▸ Exercise instructions: Each line from the one containing "Task: Click the footer Email column link" through the last line of the records below is to be repeated as written, with nothing added.

Top of Extracted data

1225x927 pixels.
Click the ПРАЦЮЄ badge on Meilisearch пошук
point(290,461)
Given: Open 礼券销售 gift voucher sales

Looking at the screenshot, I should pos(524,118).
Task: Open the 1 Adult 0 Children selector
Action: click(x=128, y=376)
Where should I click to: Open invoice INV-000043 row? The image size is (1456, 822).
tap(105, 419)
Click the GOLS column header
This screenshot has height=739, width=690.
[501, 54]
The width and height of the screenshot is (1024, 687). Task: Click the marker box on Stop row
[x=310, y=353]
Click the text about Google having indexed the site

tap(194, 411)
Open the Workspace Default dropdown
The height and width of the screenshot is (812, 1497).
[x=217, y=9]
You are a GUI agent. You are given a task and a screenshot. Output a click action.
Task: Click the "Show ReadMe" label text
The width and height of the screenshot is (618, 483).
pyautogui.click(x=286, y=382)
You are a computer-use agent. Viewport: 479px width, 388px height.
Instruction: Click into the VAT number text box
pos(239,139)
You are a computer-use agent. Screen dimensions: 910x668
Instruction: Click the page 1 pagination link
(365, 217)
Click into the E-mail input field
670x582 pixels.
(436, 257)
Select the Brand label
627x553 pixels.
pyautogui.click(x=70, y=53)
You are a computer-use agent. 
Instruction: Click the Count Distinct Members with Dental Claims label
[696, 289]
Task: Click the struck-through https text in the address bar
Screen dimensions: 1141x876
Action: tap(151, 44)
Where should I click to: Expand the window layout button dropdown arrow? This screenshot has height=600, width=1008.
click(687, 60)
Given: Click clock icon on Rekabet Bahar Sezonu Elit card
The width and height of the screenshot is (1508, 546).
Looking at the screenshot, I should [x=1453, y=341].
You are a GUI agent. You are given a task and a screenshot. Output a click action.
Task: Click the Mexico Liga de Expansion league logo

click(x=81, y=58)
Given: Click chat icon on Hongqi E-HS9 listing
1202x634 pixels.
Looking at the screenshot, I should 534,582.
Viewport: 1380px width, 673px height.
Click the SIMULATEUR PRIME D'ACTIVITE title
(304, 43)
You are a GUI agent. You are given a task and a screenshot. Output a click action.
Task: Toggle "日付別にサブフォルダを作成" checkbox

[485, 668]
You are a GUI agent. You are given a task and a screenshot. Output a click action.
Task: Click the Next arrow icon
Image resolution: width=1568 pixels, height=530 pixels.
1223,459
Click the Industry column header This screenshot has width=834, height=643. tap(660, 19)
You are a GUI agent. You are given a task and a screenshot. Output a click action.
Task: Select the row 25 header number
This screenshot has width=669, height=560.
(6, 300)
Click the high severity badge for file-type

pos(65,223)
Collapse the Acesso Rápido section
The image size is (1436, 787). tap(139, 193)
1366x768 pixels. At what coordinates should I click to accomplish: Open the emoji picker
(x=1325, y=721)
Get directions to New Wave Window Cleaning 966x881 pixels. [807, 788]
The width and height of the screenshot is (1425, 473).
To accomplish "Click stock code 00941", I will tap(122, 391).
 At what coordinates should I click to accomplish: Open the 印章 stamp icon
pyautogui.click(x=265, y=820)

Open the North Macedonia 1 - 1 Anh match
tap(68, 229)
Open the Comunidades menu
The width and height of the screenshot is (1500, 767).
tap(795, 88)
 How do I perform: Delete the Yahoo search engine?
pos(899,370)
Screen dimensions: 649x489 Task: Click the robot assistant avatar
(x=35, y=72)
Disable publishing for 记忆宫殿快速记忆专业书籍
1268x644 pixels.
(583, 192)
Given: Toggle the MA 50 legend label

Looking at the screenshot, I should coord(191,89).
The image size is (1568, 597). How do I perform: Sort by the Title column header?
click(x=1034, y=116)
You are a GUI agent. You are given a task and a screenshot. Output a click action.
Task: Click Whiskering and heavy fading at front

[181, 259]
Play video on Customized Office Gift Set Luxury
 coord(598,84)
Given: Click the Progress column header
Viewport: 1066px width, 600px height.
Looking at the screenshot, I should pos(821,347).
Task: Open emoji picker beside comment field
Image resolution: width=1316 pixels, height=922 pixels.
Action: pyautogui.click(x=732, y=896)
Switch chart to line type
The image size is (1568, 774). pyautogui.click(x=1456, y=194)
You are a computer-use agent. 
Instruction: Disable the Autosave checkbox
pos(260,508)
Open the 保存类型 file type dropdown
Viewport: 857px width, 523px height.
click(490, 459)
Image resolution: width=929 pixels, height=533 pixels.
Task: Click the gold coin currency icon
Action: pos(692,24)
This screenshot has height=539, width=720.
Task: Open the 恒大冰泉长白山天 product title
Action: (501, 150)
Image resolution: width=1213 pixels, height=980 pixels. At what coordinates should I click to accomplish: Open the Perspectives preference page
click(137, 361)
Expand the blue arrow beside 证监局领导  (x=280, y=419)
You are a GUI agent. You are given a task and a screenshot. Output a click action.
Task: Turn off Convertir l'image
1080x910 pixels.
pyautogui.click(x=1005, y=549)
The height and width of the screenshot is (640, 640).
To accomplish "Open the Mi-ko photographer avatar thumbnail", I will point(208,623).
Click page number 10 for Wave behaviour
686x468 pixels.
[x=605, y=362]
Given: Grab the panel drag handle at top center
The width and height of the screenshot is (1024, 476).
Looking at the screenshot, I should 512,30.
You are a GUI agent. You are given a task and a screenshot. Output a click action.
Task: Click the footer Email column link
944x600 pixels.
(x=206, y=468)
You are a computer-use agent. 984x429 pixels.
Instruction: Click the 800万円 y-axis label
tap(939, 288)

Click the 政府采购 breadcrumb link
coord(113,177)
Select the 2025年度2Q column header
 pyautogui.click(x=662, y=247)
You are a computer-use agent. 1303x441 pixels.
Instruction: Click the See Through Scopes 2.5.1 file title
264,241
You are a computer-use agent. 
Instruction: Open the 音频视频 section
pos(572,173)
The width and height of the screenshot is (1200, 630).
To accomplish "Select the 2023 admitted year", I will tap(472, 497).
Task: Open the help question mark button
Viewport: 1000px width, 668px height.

Bottom of Extracted data

▸ Answer section:
Task: Click the footer Email column link
944x600 pixels.
(x=206, y=468)
You are a computer-use agent. 984x429 pixels.
Instruction: Click the 800万円 y-axis label
tap(939, 288)

Click the 政府采购 breadcrumb link
coord(113,177)
Select the 2025年度2Q column header
 pyautogui.click(x=662, y=247)
You are a computer-use agent. 1303x441 pixels.
Instruction: Click the See Through Scopes 2.5.1 file title
264,241
You are a computer-use agent. 
Instruction: Open the 音频视频 section
pos(572,173)
The width and height of the screenshot is (1200, 630).
To accomplish "Select the 2023 admitted year", I will tap(472, 497).
Task: Open the help question mark button
Viewport: 1000px width, 668px height.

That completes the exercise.